## Requirements
1. In the commentary on the CBC report about religion in Canada, where was the Humanist memorial service held?
2. Retype part of the commentary on the CBC religion report verbatim, beginning at the words "This isn’t the" and stopping after the words "On the surface.".
3. Continue the commentary on the CBC report about religion in Canada from the point at which it ends.

## Article
· · · · · · ·
This isn’t the first time CBC has done a report wondering why Canadians are flocking away from religion. And as bad as it is, it isn’t even the worst. In fact, on the surface, this is one of the less offensively biased reports CBC has done about nonbelief. On the surface.
The report starts and ends with a mass Easter Sunday baptism of Evangelicals at Kitsilano Beach in Vancouver (the attendees take pains to note that braving the cold water means they’re really into Jesus), but it actually does a fair run across the Canadian religious landscape – both geographically and religiously. Brown opens with his thesis, which starts off okay:
Canada’s religious landscape is changing, with more people than ever either inclined to reject religion or say it’s not relevant. But…
And then there’s a “but”:
But dig a bit deeper, and you’ll find there are some striking exceptions.
At that point, he bizarrely segues to a Humanist officiant, with a comment about “death prompting deep soul-searching and spirituality”. I can’t figure the logic of that segue, but, there it is. Even stranger, the setting is a funeral – or rather a Humanist memorial service – in Wakefield, Québec.
At first, the coverage of Humanist belief looks like it’s going to come out pretty well, with the wife in mourning talking about how she struggled to keep her husband alive for as long as possible. Brown takes pains to explain that the Humanist officiant is an atheist, and that the service doesn’t have any talk about God or an afterlife. Even the Humanist officiant doesn’t come off badly, though I wonder why of all the things he likely said, they chose to cut it down to:
Prayer doesn’t work because there’s nobody listening. There’s nobody there. So we have to fix things if they’re broken; we have to make things better.
· · · · · · ·
## Stored data
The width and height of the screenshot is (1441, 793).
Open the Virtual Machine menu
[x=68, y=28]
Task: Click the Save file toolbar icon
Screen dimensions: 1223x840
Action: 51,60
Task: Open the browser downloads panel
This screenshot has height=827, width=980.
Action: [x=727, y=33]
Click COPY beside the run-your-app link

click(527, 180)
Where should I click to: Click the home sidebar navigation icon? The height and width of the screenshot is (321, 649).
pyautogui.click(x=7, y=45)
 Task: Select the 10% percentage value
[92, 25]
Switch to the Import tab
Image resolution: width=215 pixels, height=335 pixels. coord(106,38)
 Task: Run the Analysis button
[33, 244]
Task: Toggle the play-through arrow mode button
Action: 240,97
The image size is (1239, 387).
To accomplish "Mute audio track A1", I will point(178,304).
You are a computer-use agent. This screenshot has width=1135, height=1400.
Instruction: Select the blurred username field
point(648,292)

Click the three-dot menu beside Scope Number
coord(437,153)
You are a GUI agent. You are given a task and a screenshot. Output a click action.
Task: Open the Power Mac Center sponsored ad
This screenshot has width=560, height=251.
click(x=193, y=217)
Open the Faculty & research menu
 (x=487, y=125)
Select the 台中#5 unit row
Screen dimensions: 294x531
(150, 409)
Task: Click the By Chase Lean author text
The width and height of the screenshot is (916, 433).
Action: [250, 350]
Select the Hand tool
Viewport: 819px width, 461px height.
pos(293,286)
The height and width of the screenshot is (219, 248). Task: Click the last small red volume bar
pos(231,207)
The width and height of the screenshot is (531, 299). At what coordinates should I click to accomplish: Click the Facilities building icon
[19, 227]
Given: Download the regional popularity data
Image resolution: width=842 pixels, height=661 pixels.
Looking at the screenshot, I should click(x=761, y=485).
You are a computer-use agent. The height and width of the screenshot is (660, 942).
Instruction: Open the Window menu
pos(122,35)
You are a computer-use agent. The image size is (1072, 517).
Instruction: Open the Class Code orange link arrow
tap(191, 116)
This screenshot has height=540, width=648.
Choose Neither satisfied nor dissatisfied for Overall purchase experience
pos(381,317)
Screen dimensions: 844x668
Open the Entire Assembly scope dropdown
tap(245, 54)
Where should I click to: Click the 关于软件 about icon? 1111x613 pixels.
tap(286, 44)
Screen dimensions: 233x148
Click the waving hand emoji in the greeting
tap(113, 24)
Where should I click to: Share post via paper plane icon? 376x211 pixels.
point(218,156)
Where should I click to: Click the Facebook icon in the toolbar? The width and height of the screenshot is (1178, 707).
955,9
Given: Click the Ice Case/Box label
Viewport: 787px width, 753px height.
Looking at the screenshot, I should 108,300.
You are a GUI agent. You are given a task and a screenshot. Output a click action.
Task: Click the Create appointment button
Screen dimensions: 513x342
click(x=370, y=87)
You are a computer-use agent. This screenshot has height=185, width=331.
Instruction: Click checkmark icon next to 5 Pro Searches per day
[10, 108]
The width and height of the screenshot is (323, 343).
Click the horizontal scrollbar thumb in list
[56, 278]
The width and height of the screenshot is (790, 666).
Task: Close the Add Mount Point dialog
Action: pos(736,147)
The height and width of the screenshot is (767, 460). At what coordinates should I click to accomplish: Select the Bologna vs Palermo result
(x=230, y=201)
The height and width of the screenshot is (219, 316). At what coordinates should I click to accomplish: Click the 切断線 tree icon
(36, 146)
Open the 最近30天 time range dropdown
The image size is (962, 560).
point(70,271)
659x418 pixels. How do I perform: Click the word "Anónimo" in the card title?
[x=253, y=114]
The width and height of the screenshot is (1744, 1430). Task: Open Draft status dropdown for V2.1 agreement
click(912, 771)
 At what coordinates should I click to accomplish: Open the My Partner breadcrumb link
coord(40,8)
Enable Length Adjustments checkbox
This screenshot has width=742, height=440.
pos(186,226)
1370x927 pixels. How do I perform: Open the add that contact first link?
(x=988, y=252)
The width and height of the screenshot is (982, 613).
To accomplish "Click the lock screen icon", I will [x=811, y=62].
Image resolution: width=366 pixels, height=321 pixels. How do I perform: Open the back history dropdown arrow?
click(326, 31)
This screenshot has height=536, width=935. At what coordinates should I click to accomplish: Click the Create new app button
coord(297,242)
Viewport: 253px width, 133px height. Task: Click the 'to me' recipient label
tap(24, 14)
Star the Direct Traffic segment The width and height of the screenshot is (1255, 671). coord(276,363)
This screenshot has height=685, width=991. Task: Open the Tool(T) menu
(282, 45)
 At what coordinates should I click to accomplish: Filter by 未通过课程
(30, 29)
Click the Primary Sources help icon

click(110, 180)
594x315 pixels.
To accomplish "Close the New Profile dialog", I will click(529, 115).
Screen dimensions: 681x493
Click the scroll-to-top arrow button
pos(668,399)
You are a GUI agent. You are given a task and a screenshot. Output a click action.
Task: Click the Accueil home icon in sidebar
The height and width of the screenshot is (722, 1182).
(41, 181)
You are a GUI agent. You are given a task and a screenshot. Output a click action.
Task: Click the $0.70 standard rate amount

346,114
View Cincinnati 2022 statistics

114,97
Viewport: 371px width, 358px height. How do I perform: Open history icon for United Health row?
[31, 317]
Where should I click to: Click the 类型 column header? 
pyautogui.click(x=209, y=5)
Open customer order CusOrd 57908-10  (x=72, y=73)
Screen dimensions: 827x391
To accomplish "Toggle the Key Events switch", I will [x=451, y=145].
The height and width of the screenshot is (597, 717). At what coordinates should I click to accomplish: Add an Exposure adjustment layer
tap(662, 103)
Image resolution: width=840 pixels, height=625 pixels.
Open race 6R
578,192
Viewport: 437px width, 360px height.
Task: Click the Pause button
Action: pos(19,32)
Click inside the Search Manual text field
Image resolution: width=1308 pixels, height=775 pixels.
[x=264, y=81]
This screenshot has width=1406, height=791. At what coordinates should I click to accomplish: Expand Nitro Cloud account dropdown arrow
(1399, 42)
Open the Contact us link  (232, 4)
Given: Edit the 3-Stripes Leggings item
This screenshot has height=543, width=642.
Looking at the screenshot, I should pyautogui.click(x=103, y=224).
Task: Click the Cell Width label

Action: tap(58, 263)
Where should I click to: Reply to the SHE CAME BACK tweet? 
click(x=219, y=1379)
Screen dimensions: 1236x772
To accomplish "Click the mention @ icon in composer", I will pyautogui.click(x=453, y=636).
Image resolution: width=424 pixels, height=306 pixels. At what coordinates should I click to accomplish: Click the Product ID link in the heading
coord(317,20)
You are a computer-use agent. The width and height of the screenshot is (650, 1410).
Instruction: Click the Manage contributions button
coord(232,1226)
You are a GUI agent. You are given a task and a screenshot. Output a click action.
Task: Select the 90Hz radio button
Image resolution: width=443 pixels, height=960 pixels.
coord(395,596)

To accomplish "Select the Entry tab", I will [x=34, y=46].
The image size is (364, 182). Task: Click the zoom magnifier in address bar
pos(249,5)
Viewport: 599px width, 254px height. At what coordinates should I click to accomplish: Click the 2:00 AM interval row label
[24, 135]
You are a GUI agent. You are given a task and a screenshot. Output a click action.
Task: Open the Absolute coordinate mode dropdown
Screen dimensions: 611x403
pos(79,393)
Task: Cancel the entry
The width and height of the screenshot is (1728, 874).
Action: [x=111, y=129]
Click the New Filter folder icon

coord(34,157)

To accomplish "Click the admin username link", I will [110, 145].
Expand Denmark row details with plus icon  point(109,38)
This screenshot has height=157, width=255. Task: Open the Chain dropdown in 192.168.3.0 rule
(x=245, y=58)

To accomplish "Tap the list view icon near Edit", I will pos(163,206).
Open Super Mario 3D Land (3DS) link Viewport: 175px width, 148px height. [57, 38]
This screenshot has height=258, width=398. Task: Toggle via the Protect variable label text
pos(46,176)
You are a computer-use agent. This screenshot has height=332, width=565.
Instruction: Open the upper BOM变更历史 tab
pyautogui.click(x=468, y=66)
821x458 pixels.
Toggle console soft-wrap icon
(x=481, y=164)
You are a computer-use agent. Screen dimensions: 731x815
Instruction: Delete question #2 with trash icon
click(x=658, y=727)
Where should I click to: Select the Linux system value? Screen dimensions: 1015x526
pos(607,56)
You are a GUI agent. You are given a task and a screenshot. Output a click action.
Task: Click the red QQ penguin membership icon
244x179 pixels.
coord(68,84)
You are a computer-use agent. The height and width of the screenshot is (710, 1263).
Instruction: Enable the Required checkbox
· · · · · · ·
## Results for the exercise
1. Wakefield, Québec.

2.
This isn’t the first time CBC has done a report wondering why Canadians are flocking away from religion. And as bad as it is, it isn’t even the worst. In fact, on the surface, this is one of the less offensively biased reports CBC has done about nonbelief. On the surface.

3.
After the officiant’s comments, Brown starts talking about the statistics showing that Canadians are taking the nonreligious option in droves these days, citing the recent Angus Reid survey… but then comes the punchline. It’s not really that religion is on the way out… it’s that we’re all turning to
spiritual concepts that provide comfort, but don’t require any buy-in to religious teachings. In fact, as if to undermine everything Humanist about the whole Humanist ceremony, he cuts back to the wife saying she believes her husband and mother are
looking over her.
From there, Brown points out that
being spiritual doesn’t put money in the collection plate, and it’s off to St. John, New Brunswick, where the oldest church in the oldest city is sporting a “For Sale” sign. Turns out there are so few Anglicans now, they can’t afford the upkeep – especially the heat in the winter. The place has been up for sale for three or four months, but the Anglican lady is nonetheless upbeat and optimistic.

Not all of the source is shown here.